Tomato slice, a sacrifice, angry man, strawberry jam.
She learns.
She learns about the planets at school today. They are fascinating. It amazes her how a sky so blue can suddenly turn into a sea so black. She looks at her (blue) wrists. Perhaps she does not even belong in the sky.
She learns that Pluto is too blue, and was thrown out of the same solar system as Earth. She feels a bit like Pluto. Too blue to belong.
She learns that her blood is red, after asking her teacher.
She learns that adults sometimes don’t tell the truth, because she is convinced that her blood is blue. (Blood is red.)
Red rose, winter nose, fast car, beating heart.
She is.
She is walking home from school, fiddling with a new (red) pencil.
She is only six, yet the weight on her shoulders brings her closer and closer to the red ground.
She is looking at her (blue) wrists, fiddling with her (red) pen, kicking dirt behind heels.
She is starting to run, wanting to run away but unsure where.
She is running so fast, faster than she has ever run, moving more than she has ever moved, breathing air that she has never breathed.
She is falling, and she falls. Her knees hit the ground and she skids across dirty pavement and red leaves.

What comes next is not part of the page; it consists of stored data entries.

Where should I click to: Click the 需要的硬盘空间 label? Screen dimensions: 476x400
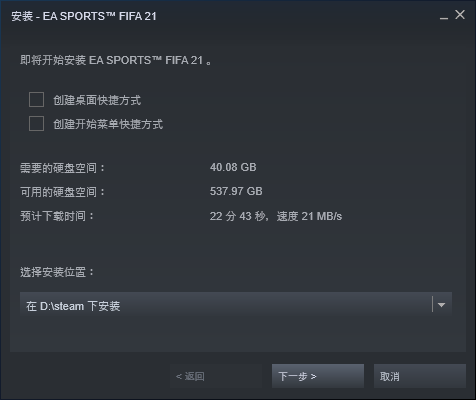62,168
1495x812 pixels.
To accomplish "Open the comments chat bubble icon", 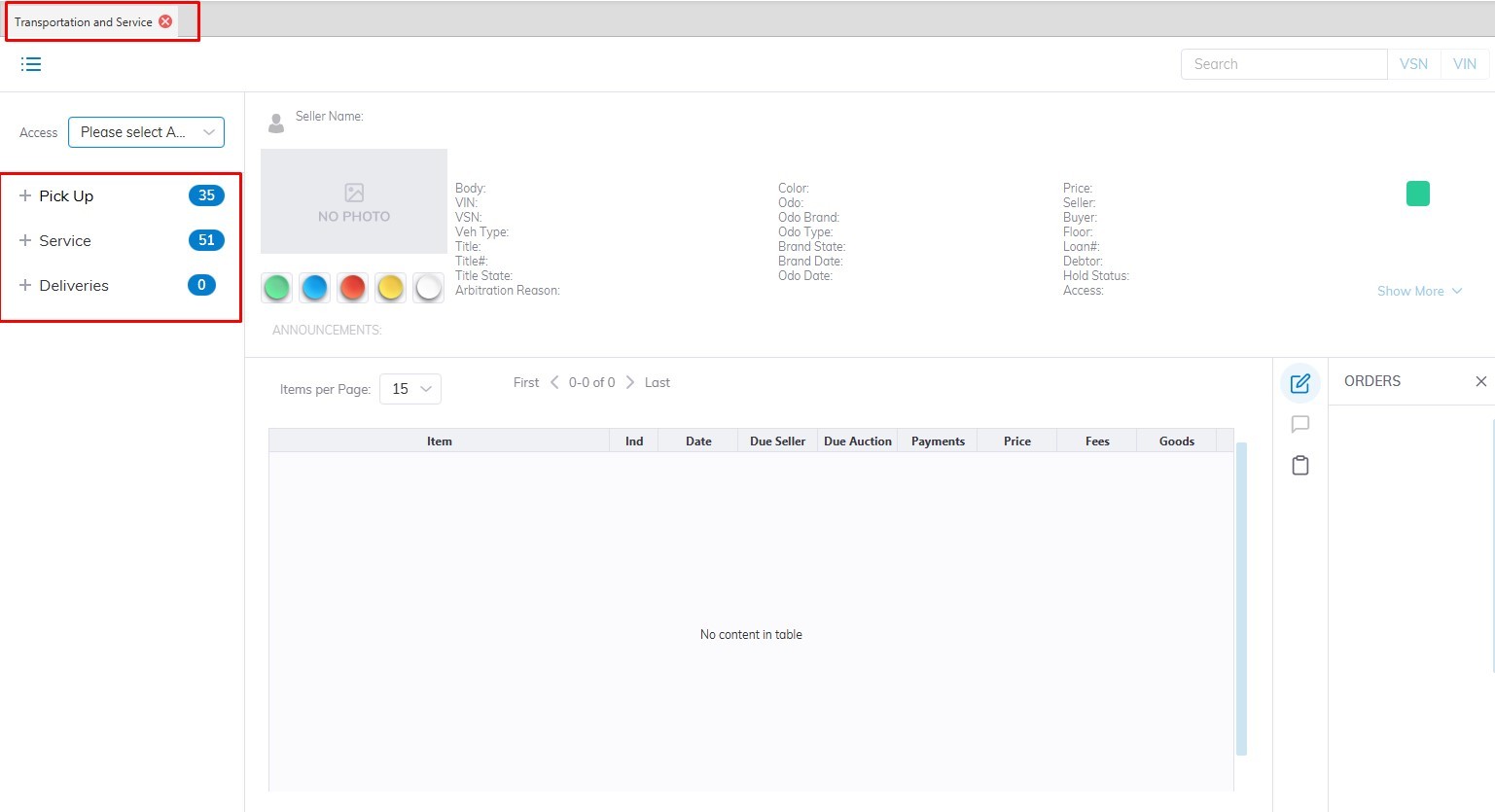I will coord(1299,424).

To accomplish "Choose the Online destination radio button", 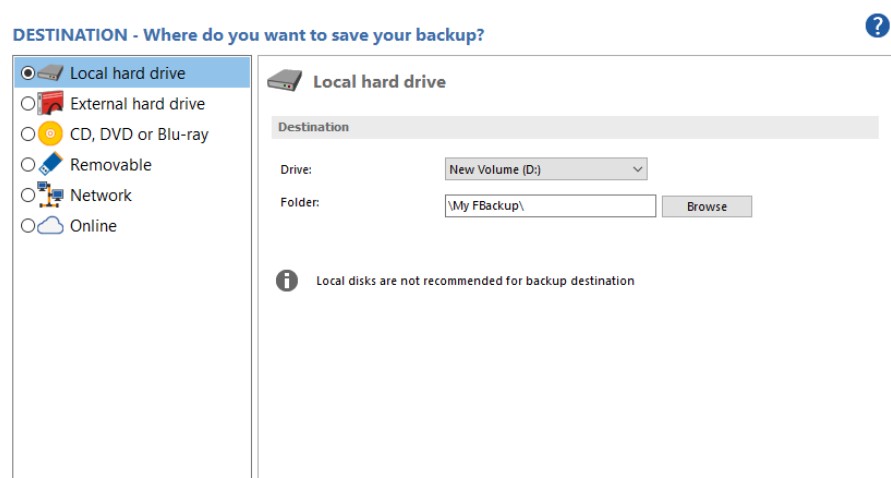I will click(28, 226).
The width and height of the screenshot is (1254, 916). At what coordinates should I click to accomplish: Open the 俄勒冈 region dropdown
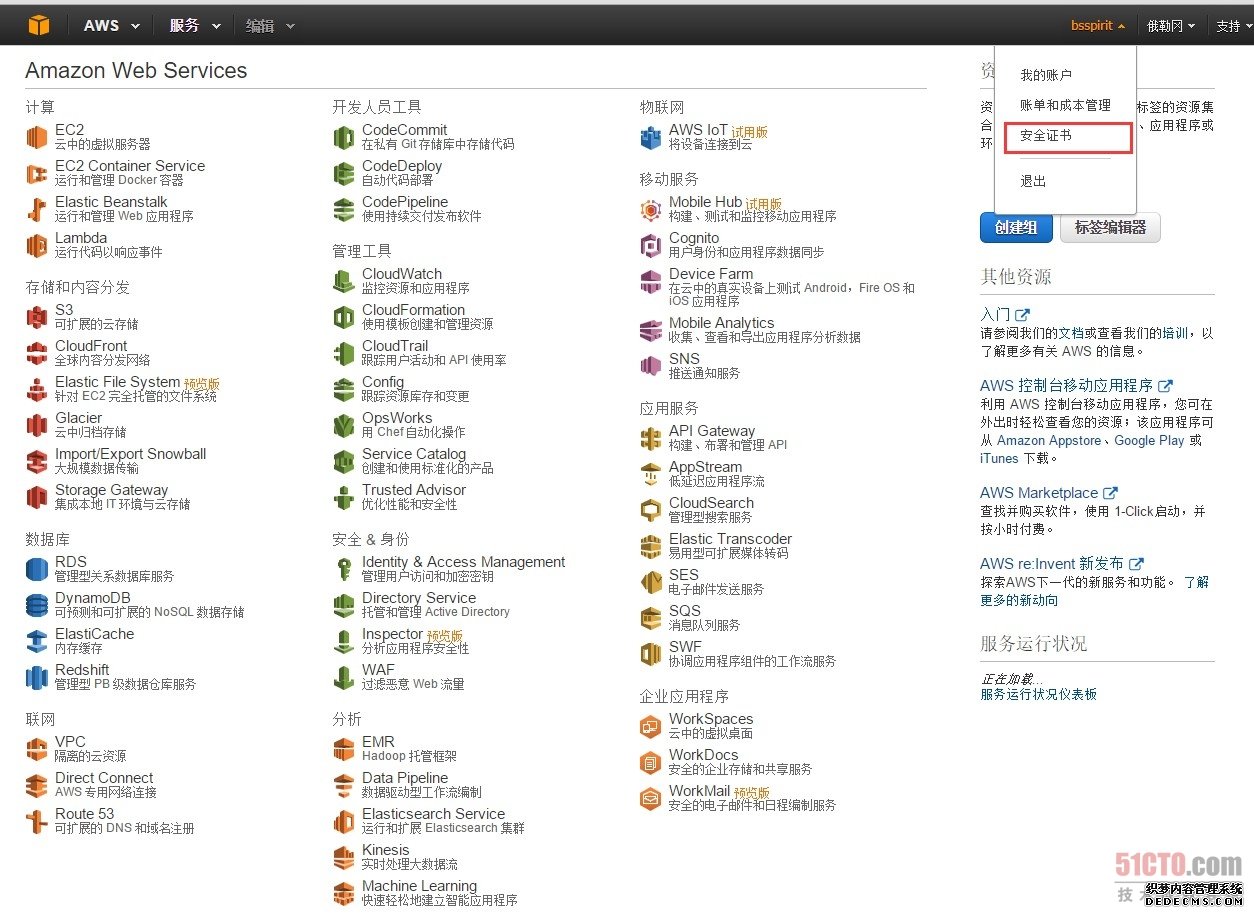coord(1170,26)
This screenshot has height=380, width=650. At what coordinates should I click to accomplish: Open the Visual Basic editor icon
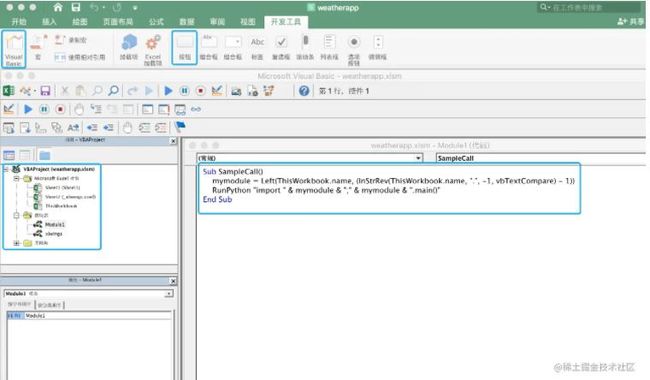[x=14, y=49]
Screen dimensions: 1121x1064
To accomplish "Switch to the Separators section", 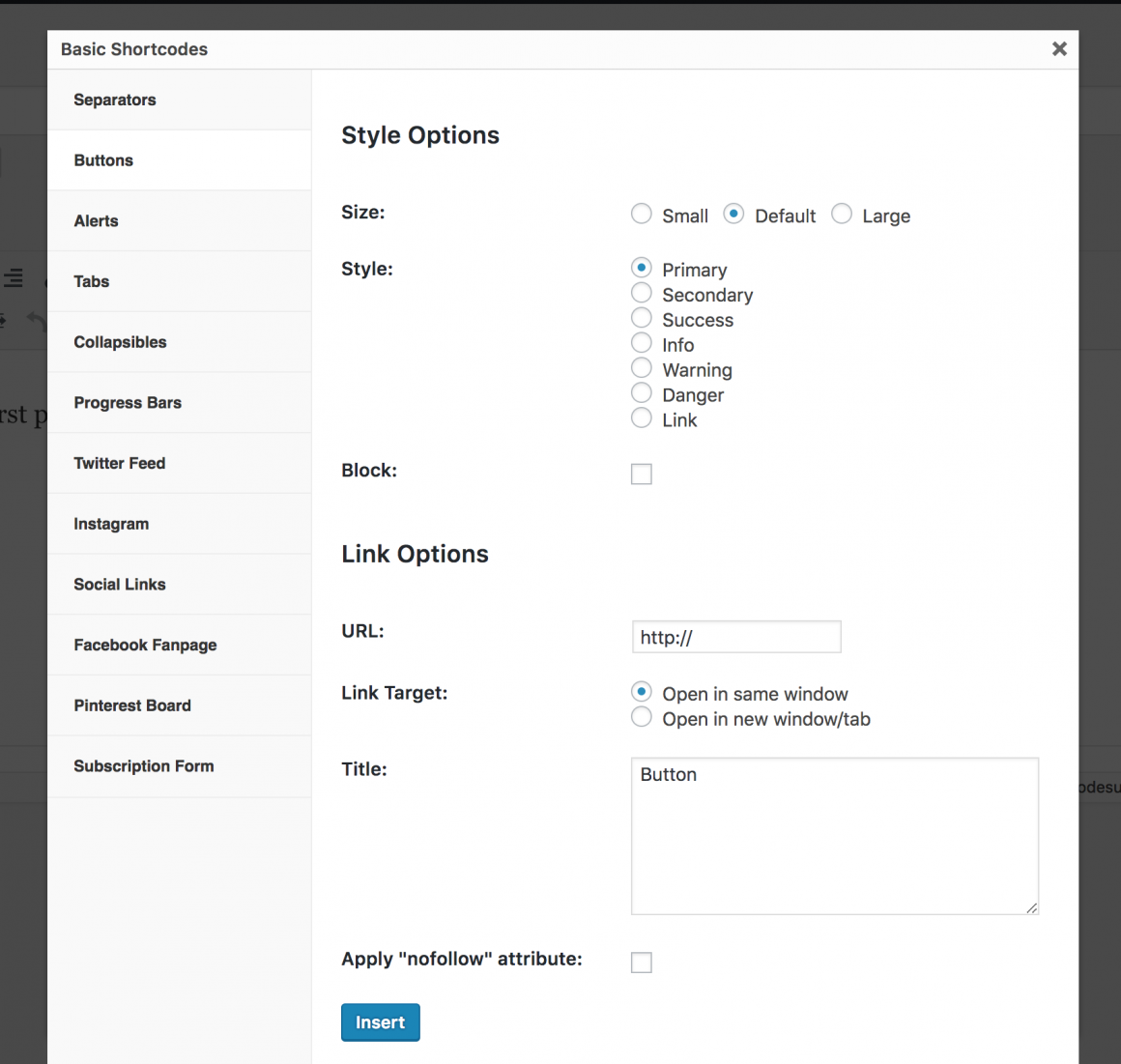I will pos(115,100).
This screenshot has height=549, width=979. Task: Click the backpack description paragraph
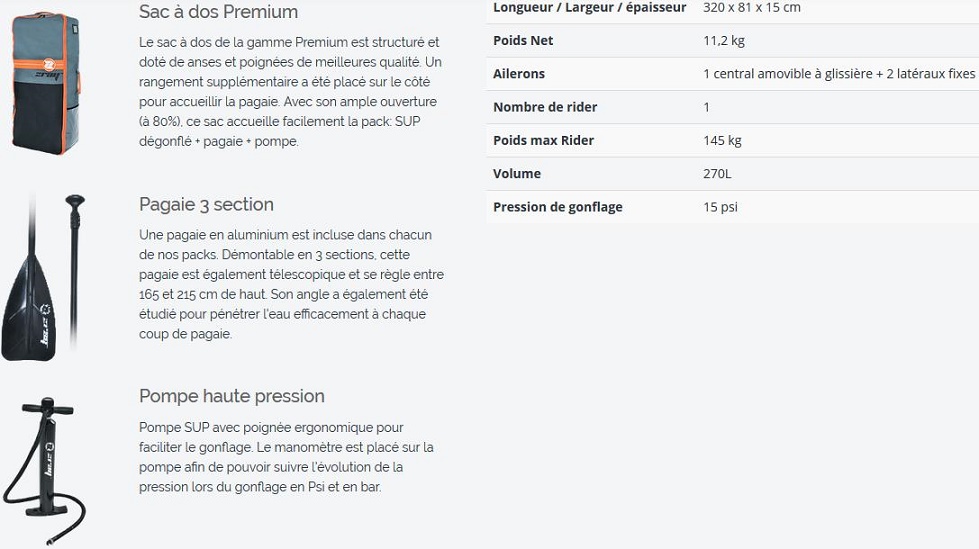pyautogui.click(x=290, y=92)
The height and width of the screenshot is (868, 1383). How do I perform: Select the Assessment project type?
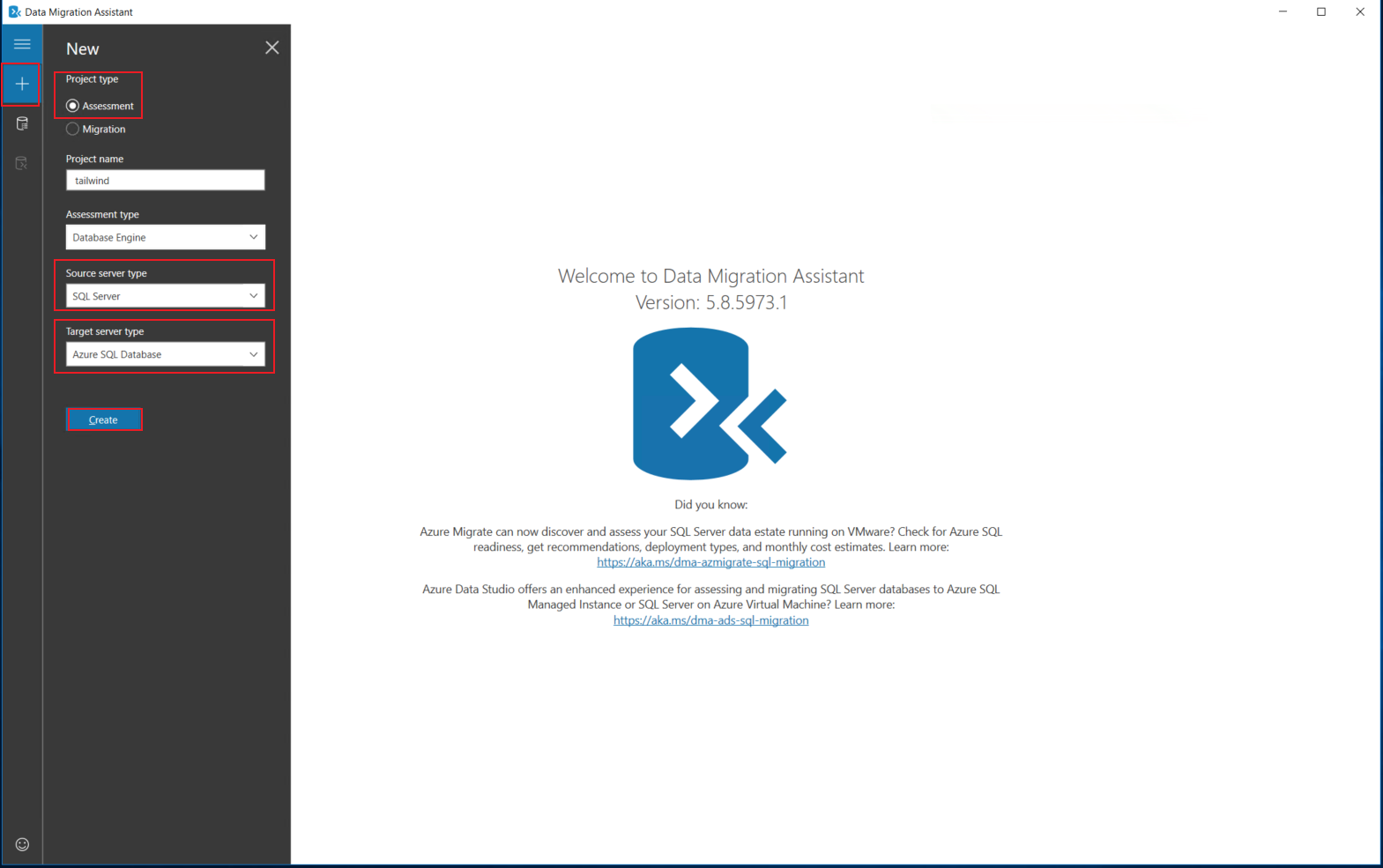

She is bleeding. Her heart is beating.
Red, red, red.
The flow is gentle. A gentle ooze of heat spreading over her knees.
It is red.
Her wrists are blue.
When the blood stops (blood clots), the skin tightens (bodies heal).
She is confused, but no longer convinced. Corrected.
(Blood is red.)

~
i wrote this piece as a creative for english.
in hindsight, i found it interesting to draw parallels between the girl’s experience and my own.
i know i do not belong to this world. i am in the world, not of the world. like the girl, i know that my home is not here, for i am not home yet.
everywhere i look, the world is there; it is attractive and i often find myself wanting what it has to offer. but then i look at Jesus’ wrists, and i can see the scars that bought my salvation, i can see the blood that gave me life. as my heart beats my own blood around my body – an intricate and beautiful design of cells and organs and bones and muscles – i know that i am fearfully and wonderfully made!
yes, the road is narrow, and i often feel the weight on my shoulders pulling me down, but his burden is light; i can run into my Father’s arms, run faster than i’ve ever run.
finally, i am convinced. not that my blood is blue. but, in the words of paul, ‘i am convinced that neither death nor life, neither angels nor demons, neither the present nor the future, nor any powers, neither height nor depth, nor anything else in all creation, will be able to separate us from the love of God that is in Christ Jesus our Lord.’